On 18/04/18 18:15, Les Kitchen wrote:
> Just quoting from the FSF's recommendations at
>    It is not worth the trouble to use copyleft for most small
>    programs. We use 300 lines as our benchmark: when a software
>    package's source code is shorter than that, the benefits
>    provided by copyleft are usually too small to justify the
>    inconvenience of making sure a copy of the license always
>    accompanies the software.

I see what you mean then. It depends on how you were planning to
distribute the code.

To me the recommendations make the assumption that you are
distributing your code as a collection of files (in which case, having a
200+ line copyright file for a tiny program might be less than pragmatic).

Publishing code as part of a webpage or blog can be a bit different. For
example, I notice that the FSF recommendations for the licence statement
in Javascript files don't make use of the formula "You should have
received a copy of the GNU General Public License along with this
program", and instead suggest various ways of linking to the licence.

Any way you do it, the two significant parts are (a) to have a copyright
notice so it is clear who the copyright holder is, and (b) for it to be
clear which specific licence the code is under (and where it can be found).

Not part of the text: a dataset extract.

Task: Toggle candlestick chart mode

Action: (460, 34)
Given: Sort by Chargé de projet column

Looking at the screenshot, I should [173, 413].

> Yeah, CC BY-SA was what I had in mind for content (just couldn't
> remember the formula).  But there has been some later traffic
> about CC0...

In my view the difference between these two free CC licences is
philosophical, analogous to the difference between eg the Apache licence
and the GPL licence. One issue is whether you care (as the creator)
whether someone was to say modify your work and place it under a
proprietary licence to the people they in turn distribute it to. And if
you do care, whether you are willing to make use of a legal hack such as
CC BY-SA to ensure that users further down the chain are not restricted
in this way.

Another issue to consider is attribution. In academia this is often
handled in non-legal ways, because there is a strong community onus on
crediting the source of material, and plagiarizing is penalized. Under
the Australian copyright amendments in 2000 such rights were codified.
But not all copyright codes legally require attribution of the source,
and so many licences are explicit about this. CC0 relinquishes such
legal rights (at least as far as it can).